• [ASSIGNMENT] Please keep pictures out and return the lines below exactly, from the one holding "Click the anchor icon in toolbar" through the last, both included.

Stored records
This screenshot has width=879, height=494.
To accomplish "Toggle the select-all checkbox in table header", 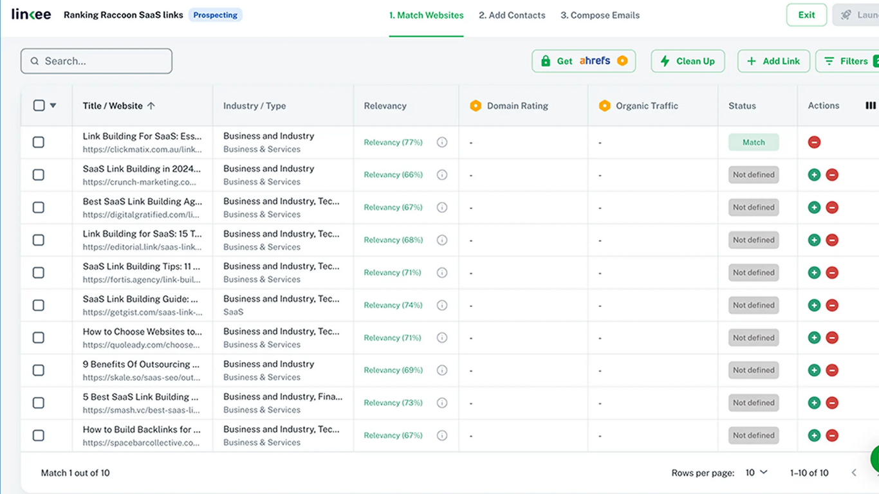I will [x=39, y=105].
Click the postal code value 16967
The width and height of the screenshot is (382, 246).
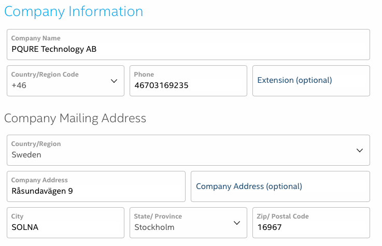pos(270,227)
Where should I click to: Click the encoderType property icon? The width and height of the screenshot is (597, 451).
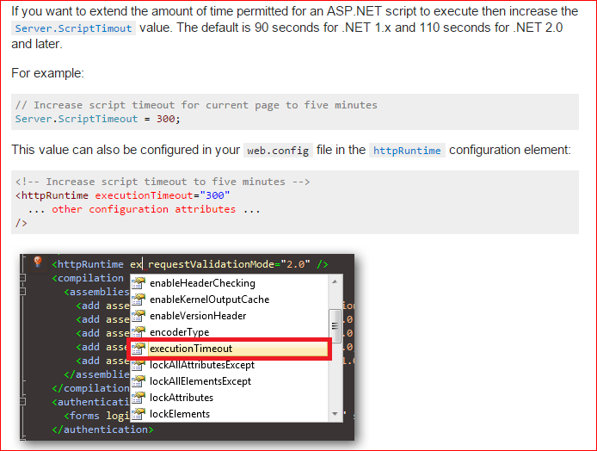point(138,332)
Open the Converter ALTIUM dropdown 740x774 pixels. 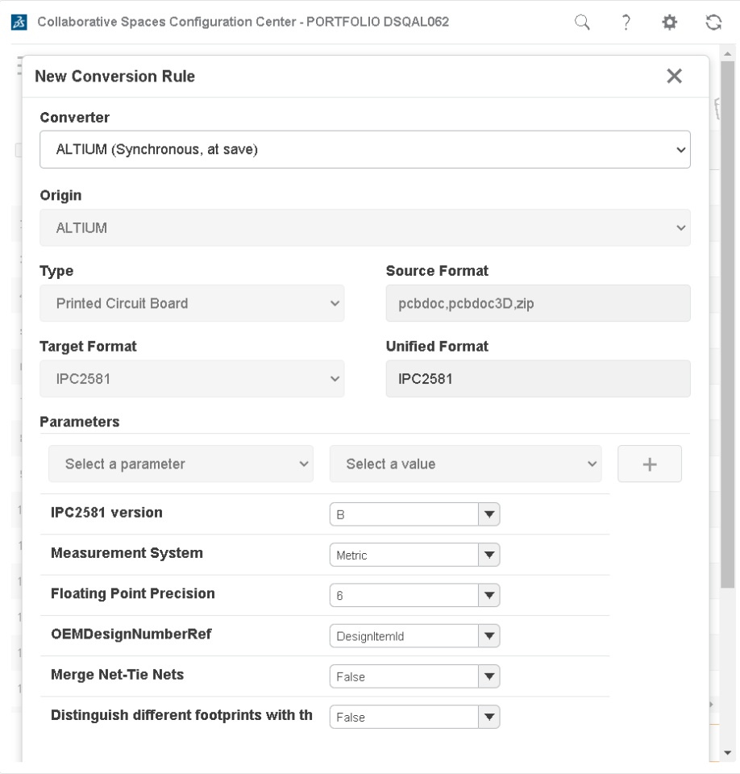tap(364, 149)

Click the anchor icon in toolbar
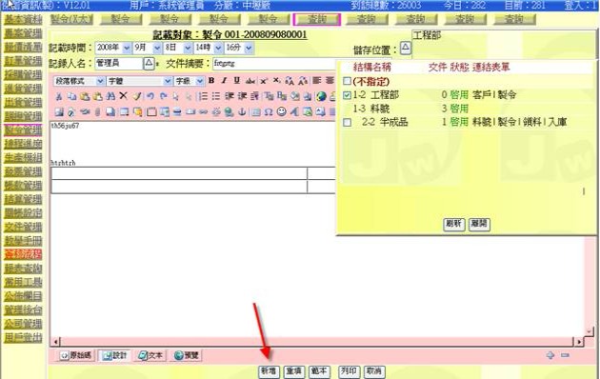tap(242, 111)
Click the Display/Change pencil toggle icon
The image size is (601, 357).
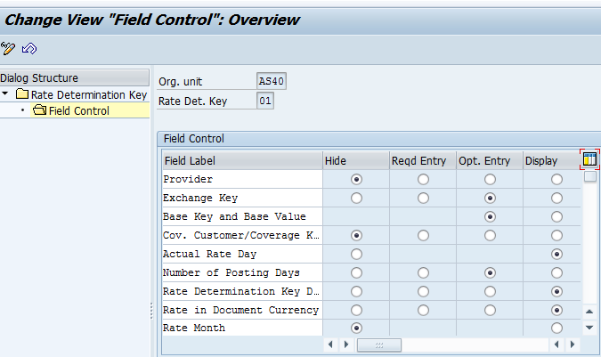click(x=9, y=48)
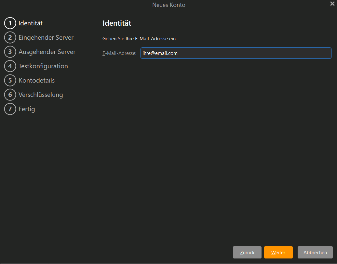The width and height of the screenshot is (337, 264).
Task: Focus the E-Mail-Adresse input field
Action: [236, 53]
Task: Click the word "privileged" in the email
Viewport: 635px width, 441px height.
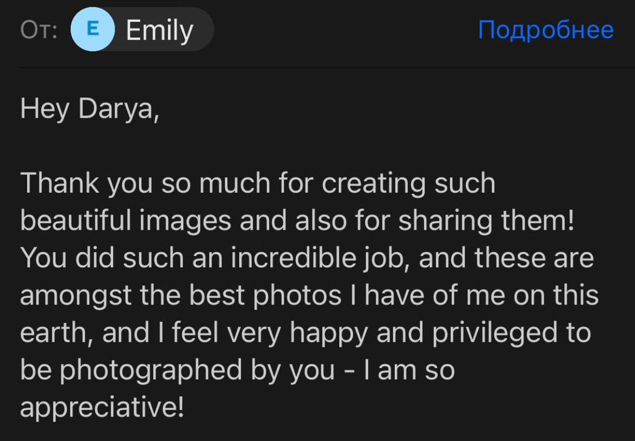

• [RESPONSE AREA]
Click the anchor icon in toolbar
tap(242, 111)
Click the Display/Change pencil toggle icon
The image size is (601, 357).
click(x=9, y=48)
The width and height of the screenshot is (337, 264).
Task: Focus the E-Mail-Adresse input field
Action: [236, 53]
Task: Click the word "privileged" in the email
Viewport: 635px width, 441px height.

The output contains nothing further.